> **Task brief**
Reproduce all of the items below, swapping every occurrence of "computer-use agent" for "desktop automation agent" and leaving everything else unchanged.

> **Data to process**
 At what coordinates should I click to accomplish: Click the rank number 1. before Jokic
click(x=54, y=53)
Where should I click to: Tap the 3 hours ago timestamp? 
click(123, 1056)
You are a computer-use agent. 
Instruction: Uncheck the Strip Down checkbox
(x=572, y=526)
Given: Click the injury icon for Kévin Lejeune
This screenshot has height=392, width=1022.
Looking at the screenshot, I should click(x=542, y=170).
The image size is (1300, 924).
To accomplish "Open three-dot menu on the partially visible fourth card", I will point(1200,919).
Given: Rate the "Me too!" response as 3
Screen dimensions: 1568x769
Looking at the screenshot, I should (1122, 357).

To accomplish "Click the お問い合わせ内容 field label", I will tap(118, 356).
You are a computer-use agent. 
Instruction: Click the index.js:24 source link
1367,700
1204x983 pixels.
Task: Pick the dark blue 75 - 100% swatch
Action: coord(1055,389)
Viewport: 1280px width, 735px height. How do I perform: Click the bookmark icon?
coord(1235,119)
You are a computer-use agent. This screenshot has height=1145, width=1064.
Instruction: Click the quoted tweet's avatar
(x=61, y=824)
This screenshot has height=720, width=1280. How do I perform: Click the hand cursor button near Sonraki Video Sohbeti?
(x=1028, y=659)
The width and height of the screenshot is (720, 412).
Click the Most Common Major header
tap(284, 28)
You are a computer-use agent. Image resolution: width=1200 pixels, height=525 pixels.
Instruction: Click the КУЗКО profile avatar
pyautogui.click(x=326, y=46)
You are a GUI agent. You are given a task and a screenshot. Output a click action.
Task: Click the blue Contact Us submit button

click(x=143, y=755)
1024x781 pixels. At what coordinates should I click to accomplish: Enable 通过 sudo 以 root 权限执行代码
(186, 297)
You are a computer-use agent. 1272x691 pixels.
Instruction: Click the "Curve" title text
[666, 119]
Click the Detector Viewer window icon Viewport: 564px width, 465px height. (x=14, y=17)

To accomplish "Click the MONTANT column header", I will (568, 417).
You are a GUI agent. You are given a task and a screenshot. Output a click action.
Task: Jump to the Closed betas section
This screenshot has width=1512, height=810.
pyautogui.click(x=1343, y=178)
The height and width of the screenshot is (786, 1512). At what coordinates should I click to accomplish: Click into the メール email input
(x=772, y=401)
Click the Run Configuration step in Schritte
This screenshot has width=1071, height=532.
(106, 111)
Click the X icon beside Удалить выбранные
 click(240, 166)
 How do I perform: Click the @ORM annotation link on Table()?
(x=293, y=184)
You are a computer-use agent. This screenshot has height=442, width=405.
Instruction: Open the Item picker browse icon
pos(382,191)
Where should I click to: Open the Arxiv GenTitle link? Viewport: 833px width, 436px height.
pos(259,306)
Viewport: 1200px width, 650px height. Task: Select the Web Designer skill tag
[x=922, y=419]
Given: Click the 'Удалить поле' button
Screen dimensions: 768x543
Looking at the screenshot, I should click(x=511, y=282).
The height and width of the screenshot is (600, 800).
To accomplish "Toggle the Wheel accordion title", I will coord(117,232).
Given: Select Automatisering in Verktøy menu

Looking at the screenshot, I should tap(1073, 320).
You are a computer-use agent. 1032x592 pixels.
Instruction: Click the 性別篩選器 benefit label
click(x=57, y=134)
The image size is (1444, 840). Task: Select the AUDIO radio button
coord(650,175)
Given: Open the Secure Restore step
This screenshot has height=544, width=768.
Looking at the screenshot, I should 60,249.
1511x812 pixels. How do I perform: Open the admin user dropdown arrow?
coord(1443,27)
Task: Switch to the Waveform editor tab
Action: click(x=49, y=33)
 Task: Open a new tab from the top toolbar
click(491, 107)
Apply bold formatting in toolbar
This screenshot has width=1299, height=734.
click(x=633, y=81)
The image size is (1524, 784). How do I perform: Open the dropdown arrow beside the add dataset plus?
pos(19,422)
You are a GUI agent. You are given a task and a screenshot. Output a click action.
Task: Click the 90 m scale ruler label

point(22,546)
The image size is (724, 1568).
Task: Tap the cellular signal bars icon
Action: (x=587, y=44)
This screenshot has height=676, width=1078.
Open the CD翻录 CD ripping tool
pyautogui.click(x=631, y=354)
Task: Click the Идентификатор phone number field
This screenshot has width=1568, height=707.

> **Task response**
 At what coordinates should I click to accomplish: Click the rank number 1. before Jokic
click(x=54, y=53)
Where should I click to: Tap the 3 hours ago timestamp? 
click(123, 1056)
You are a desktop automation agent. 
Instruction: Uncheck the Strip Down checkbox
(x=572, y=526)
Given: Click the injury icon for Kévin Lejeune
This screenshot has height=392, width=1022.
Looking at the screenshot, I should click(x=542, y=170).
The image size is (1300, 924).
To accomplish "Open three-dot menu on the partially visible fourth card", I will point(1200,919).
Given: Rate the "Me too!" response as 3
Screen dimensions: 1568x769
Looking at the screenshot, I should (1122, 357).

To accomplish "Click the お問い合わせ内容 field label", I will tap(118, 356).
You are a desktop automation agent. 
Instruction: Click the index.js:24 source link
1367,700
1204x983 pixels.
Task: Pick the dark blue 75 - 100% swatch
Action: coord(1055,389)
Viewport: 1280px width, 735px height. How do I perform: Click the bookmark icon?
coord(1235,119)
You are a desktop automation agent. This screenshot has height=1145, width=1064.
Instruction: Click the quoted tweet's avatar
(x=61, y=824)
This screenshot has height=720, width=1280. How do I perform: Click the hand cursor button near Sonraki Video Sohbeti?
(x=1028, y=659)
The width and height of the screenshot is (720, 412).
Click the Most Common Major header
tap(284, 28)
You are a desktop automation agent. Image resolution: width=1200 pixels, height=525 pixels.
Instruction: Click the КУЗКО profile avatar
pyautogui.click(x=326, y=46)
You are a GUI agent. You are given a task and a screenshot. Output a click action.
Task: Click the blue Contact Us submit button

click(x=143, y=755)
1024x781 pixels. At what coordinates should I click to accomplish: Enable 通过 sudo 以 root 权限执行代码
(186, 297)
You are a desktop automation agent. 1272x691 pixels.
Instruction: Click the "Curve" title text
[666, 119]
Click the Detector Viewer window icon Viewport: 564px width, 465px height. (x=14, y=17)

To accomplish "Click the MONTANT column header", I will (568, 417).
You are a GUI agent. You are given a task and a screenshot. Output a click action.
Task: Jump to the Closed betas section
This screenshot has width=1512, height=810.
pyautogui.click(x=1343, y=178)
The height and width of the screenshot is (786, 1512). At what coordinates should I click to accomplish: Click into the メール email input
(x=772, y=401)
Click the Run Configuration step in Schritte
This screenshot has width=1071, height=532.
(106, 111)
Click the X icon beside Удалить выбранные
 click(240, 166)
 How do I perform: Click the @ORM annotation link on Table()?
(x=293, y=184)
You are a desktop automation agent. This screenshot has height=442, width=405.
Instruction: Open the Item picker browse icon
pos(382,191)
Where should I click to: Open the Arxiv GenTitle link? Viewport: 833px width, 436px height.
pos(259,306)
Viewport: 1200px width, 650px height. Task: Select the Web Designer skill tag
[x=922, y=419]
Given: Click the 'Удалить поле' button
Screen dimensions: 768x543
Looking at the screenshot, I should click(x=511, y=282).
The height and width of the screenshot is (600, 800).
To accomplish "Toggle the Wheel accordion title", I will coord(117,232).
Given: Select Automatisering in Verktøy menu

Looking at the screenshot, I should tap(1073, 320).
You are a desktop automation agent. 1032x592 pixels.
Instruction: Click the 性別篩選器 benefit label
click(x=57, y=134)
The image size is (1444, 840). Task: Select the AUDIO radio button
coord(650,175)
Given: Open the Secure Restore step
This screenshot has height=544, width=768.
Looking at the screenshot, I should 60,249.
1511x812 pixels. How do I perform: Open the admin user dropdown arrow?
coord(1443,27)
Task: Switch to the Waveform editor tab
Action: click(x=49, y=33)
 Task: Open a new tab from the top toolbar
click(491, 107)
Apply bold formatting in toolbar
This screenshot has width=1299, height=734.
click(x=633, y=81)
The image size is (1524, 784). How do I perform: Open the dropdown arrow beside the add dataset plus?
pos(19,422)
You are a GUI agent. You are given a task and a screenshot. Output a click action.
Task: Click the 90 m scale ruler label

point(22,546)
The image size is (724, 1568).
Task: Tap the cellular signal bars icon
Action: (x=587, y=44)
This screenshot has height=676, width=1078.
Open the CD翻录 CD ripping tool
pyautogui.click(x=631, y=354)
Task: Click the Идентификатор phone number field
This screenshot has width=1568, height=707.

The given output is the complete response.